Laten we nu een gemengde schakeling bestuderen. Hieronder zien we 4 A uit de spanningsbron stromen. Al deze lading komt aan bij de rechter lamp. Hier is de stroomsterkte dus ook 4 A. Daarna splitsen de ladingen op. Stel dat 1 A bovenlangs gaat, dan weet je dat de rest (3 A) onderlangs moet gaan.

In de onderstaande afbeelding stroomt 10 A uit de spanningsbron. Bij punt P splitsen de ladingen op. Als blijkt dat 2 A linksaf gaat, dan moet de rest (8 A) dus bovenlangs gaan. Deze 8 A gaat door beide bovenstaande lampjes heen. Door elk stroomt dus 8 A.


Klas 4
We kunnen deze ideeën ook wiskundig samenvatten met behulp van de zogenaamde stroomwet van Kirchhoff. In het bovenstaande voorbeeld zien we dat de stroomsterkte die naar punt P stroomt gelijk is aan de stroomsterkte die van punt P wegstroomt. Wiskundig schrijven we dit als:
$$ \sum I_{in} = \sum I_{uit} $$
Som van toestromende stroomsterktes (ΣIin) ampère (A)
Som van wegstromende stroomsterktes (ΣIuit) ampère (A)
Als we stromen die naar een knooppunt toe gaan positief noemen en stromen die van een knooppunt af gaan negatief, dan kunnen we deze formule nog simpeler opschrijven:
$$ \sum I = 0 $$
Som van stroomsterktes (ΣI) ampère (A)


Laten we nu de spanning bestuderen. Hieronder zien we bijvoorbeeld een serieschakeling. Stel dat de spanningsbron een spanning van 20 V heeft, dan betekent dit dat elke coulomb aan lading 20 J aan energie meekrijgt om te besteden in de schakeling. Elke lading gaat in deze schakeling door beide lampjes heen. Als gevolg moet elke lading zijn energie verdelen over de twee lampjes. De 20 V aan spanning wordt dus verdeeld over de lampjes. Hoe de spanning precies verdeeld wordt hangt af van de weerstand van de lampjes. Alleen als de lampjes dezelfde weerstand hebben, zal de spanning over beide lampjes gelijk zijn.

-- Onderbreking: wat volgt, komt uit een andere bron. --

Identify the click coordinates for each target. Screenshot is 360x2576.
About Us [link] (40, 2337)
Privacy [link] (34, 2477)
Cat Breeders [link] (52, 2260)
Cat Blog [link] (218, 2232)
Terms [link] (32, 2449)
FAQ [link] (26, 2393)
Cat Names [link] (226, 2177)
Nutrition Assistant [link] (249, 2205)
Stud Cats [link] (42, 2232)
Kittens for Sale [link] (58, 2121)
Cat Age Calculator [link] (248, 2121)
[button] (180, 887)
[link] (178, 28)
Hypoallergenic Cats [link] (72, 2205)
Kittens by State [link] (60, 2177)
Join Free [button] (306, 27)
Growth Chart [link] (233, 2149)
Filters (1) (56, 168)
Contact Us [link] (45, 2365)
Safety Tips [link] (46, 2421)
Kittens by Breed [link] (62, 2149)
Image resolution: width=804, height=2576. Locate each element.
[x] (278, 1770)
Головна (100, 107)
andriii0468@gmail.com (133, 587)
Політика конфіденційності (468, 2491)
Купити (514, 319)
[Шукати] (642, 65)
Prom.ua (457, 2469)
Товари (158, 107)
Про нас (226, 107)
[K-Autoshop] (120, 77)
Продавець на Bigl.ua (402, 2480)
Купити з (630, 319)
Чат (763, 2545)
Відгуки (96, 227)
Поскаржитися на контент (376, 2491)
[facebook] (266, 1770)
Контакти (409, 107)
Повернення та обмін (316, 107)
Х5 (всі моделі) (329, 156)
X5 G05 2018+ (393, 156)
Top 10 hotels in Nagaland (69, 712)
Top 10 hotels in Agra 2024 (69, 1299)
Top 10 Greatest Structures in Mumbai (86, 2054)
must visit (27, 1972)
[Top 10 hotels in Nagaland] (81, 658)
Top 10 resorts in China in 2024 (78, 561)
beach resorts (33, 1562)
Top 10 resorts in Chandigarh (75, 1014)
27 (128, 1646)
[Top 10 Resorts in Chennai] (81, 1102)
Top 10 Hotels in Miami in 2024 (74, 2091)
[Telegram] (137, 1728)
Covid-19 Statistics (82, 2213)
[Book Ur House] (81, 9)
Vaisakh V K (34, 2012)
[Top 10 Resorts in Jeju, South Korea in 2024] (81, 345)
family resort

In een parallelschakeling gaat een enkele lading maar door één lampje heen. Elke lading besteed dus al zijn energie in slechts één lampje. Als de spanningsbron een spanning van 20 V heeft, dan heeft in een parallelschakeling elk lampje dus ook een spanning van 20 V. Het veranderen van de weerstanden heeft hier geen invloed op.

Nu tijd voor gemengde schakelingen. De onderstaande schakeling bestaat uit twee stroomkringen (in rood aangegeven). Sommige ladingen gaan door de ene stroomkring en sommige ladingen gaan door de andere stroomkring. In elke stroomkring moet een coulomb aan lading in totaal 12 J kwijtraken. Als gegeven is dat over rechter lamp een spanning van 8 V staat, dan moet over de twee linker lampen dus elk een spanning van 4 V staan. Op deze manier wordt in elke stroomkring 12 J aan energie besteed. Voor elke stroomkring geldt dus dat de spanning van de spanningsbron gelijk is aan de spanning van de onderdelen in deze stroomkring tezamen.


Klas 4
We kunnen deze ideeën ook wiskundig samenvatten met behulp van de zogenaamde spanningswet van Kirchhoff:
$$ U_{bron} = \sum U $$ $$ (\text{voor elke stroomkring})$$
Spanning van spanningsbron (Ubron) volt (V)
Som van spanningen in stroomkring (ΣU) volt (V)
Als we bij een afname van de spanning afspreken dat de spanning negatief is en bij een toename van de spanning afspreken dat de spanning positief is, dan kunnen we deze formule nog simpeler schrijven als:
$$ \sum U = 0 $$
Som van spanningen in stroomkring (ΣU) volt (V)



4 VWO

In de onderstaande voorbeeld passen we de wet van Kirchhoff in een ingewikkeldere schakeling toe. Bedoeling is om de spanning van U1 en U2 te berekenen. De pijlen in de afbeelding geven de stroomrichting aan.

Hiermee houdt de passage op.